*Source text*:
▬▬▬

Singapore Badminton Association
- Sport: Badminton
- Jurisdiction: Singapore
- Abbreviation: SBA
- Founded: 1929
- Affiliation: SNOC Badminton Asia BWF
- Regional affiliation: Asia
- Headquarters: Kallang, Singapore
- President: Lawrence Leow

Official website
- www.singaporebadminton.org.sg
- Singapore

= Singapore Badminton Association =

Governing body for badminton in Singapore

Singapore Badminton Association (abbreviation: SBA) is the national governing body for badminton in Singapore. It governs, encourages and develops the sport throughout the country.

Founded in 1929, the SBA is an affiliate of the Singapore National Olympic Council (SNOC). It is also a member of the Badminton World Federation (BWF) and Badminton Asia, which was formerly known as the Badminton Asian Confederation.

▬▬▬

*Source information*:
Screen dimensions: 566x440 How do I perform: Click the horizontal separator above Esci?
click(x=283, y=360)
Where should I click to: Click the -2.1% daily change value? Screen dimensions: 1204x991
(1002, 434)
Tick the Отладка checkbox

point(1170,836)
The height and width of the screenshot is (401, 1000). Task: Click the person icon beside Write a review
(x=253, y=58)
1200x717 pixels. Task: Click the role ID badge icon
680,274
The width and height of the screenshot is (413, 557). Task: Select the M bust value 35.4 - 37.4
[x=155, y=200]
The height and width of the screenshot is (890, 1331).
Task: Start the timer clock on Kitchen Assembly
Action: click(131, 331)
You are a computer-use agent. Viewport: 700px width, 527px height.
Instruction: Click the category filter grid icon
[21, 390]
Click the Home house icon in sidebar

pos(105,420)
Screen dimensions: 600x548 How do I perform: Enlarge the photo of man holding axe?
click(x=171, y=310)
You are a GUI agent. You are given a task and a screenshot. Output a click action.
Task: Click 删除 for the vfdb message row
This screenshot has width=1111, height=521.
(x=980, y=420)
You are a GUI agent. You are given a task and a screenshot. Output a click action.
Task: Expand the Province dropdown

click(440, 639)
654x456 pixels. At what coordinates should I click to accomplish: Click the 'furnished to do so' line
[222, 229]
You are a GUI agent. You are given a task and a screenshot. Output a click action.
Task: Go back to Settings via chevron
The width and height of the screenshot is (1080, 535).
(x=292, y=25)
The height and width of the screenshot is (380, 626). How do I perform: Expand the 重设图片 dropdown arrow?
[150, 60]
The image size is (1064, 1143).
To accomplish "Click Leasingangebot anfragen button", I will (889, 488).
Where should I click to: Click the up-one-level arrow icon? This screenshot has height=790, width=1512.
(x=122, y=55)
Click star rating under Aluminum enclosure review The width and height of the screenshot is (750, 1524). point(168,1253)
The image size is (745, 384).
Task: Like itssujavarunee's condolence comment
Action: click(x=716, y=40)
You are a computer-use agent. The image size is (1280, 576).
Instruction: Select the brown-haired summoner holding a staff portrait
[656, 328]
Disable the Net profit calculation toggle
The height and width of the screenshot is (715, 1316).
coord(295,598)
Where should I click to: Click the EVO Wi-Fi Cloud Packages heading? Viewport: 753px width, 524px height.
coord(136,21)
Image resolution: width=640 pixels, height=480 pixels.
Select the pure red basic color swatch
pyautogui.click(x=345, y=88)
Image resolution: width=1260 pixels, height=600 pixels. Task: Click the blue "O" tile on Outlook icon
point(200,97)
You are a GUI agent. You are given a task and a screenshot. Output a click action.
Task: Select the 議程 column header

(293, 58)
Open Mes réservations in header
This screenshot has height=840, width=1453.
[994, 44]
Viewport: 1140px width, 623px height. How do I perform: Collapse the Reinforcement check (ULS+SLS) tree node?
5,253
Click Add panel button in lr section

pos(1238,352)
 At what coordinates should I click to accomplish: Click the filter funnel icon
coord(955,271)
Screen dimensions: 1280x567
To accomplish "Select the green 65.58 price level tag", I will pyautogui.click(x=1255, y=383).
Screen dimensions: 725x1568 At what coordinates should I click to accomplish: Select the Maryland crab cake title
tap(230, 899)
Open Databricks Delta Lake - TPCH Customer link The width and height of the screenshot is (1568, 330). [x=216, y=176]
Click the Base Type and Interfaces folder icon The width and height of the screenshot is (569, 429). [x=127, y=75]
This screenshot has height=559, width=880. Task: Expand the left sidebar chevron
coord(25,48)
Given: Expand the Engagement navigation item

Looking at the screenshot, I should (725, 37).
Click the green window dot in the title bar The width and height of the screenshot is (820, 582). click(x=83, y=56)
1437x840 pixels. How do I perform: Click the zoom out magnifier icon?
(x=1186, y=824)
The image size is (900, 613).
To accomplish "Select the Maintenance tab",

▬▬▬

*Tasks for this exercise*:
1. In the text on the Singapore Badminton Association, what was Badminton Asia formerly known as?
2. Extend the text about the Singapore Badminton Association, picking up right after its final sentence.

*Responses by task*:
1. The Badminton Asian Confederation.

2.
As of 2022, the SBA has a total of 33 member clubs across the country. It closely liaises with the member clubs to provide support to the club and league structures.

==History==
===Formation===
After its introduction by the British and the Amateur Sporting Association in the 1920s, badminton gained widespread popularity throughout Singapore. It was against this backdrop that the SBA was established several years later in 1929, with Tan Boo Teck as its inaugural president. Upon its formation, the SBA allowed badminton parties, which were essentially teams consisting of badminton enthusiasts, to affiliate themselves with them and take part in their annual open championships.

Following the Japanese Occupation, the SBA had to deal with the loss of some of its best players to the war, the lack of proper facilities and the rising cost of maintaining the club. Nevertheless, Malaya, which Singapore was then a part of, prepared to send its first team to the 1949 Thomas Cup. The team eventually emerged victorious, beating Denmark 8–1 in the finals held in England.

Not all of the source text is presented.